> **DESCRIPTION OF THE TASK**
Beginning with the line containing "Open Scheduler in the System submenu" and going on through the line containing "Open item ID 227373 link", the lines below are to be returned exactly, pictures excluded and nothing added.

> **DATA FOR REVIEW**
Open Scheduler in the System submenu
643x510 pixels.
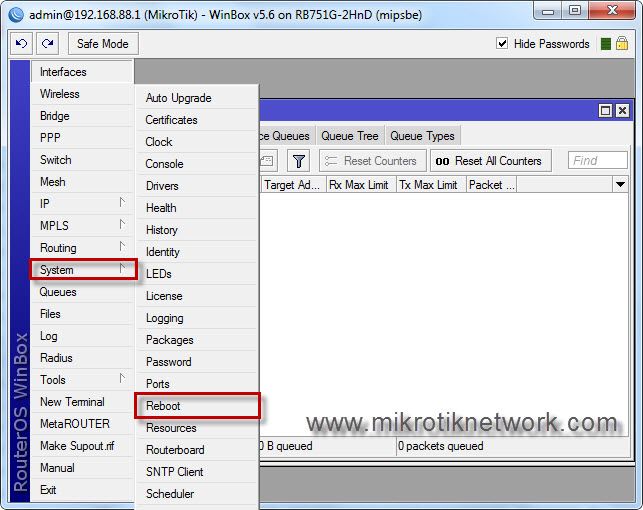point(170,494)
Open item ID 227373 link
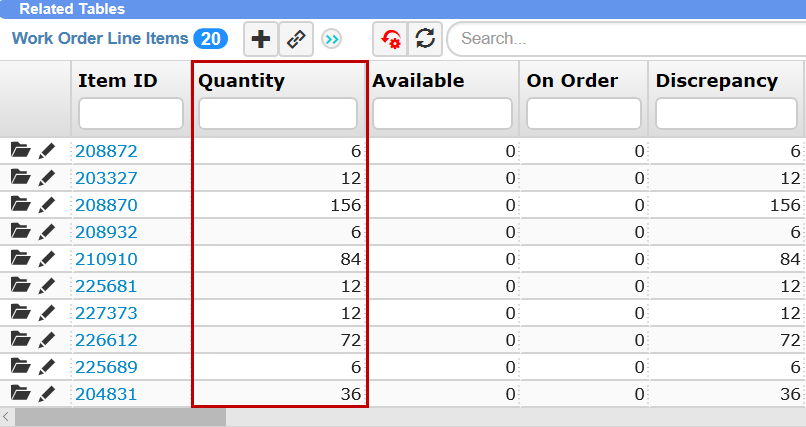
---
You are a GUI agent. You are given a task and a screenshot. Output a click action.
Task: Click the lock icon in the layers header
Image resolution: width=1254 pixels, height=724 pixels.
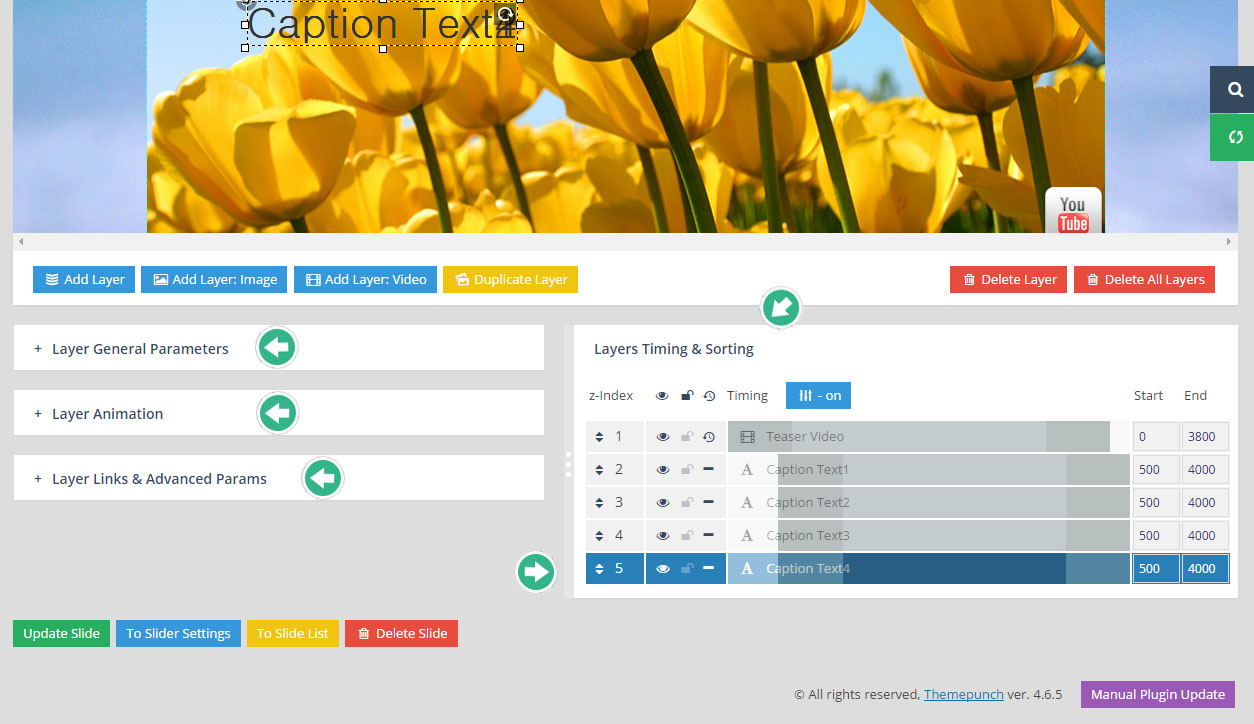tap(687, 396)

> **ANSWER SECTION**
Open Scheduler in the System submenu
643x510 pixels.
point(170,494)
Open item ID 227373 link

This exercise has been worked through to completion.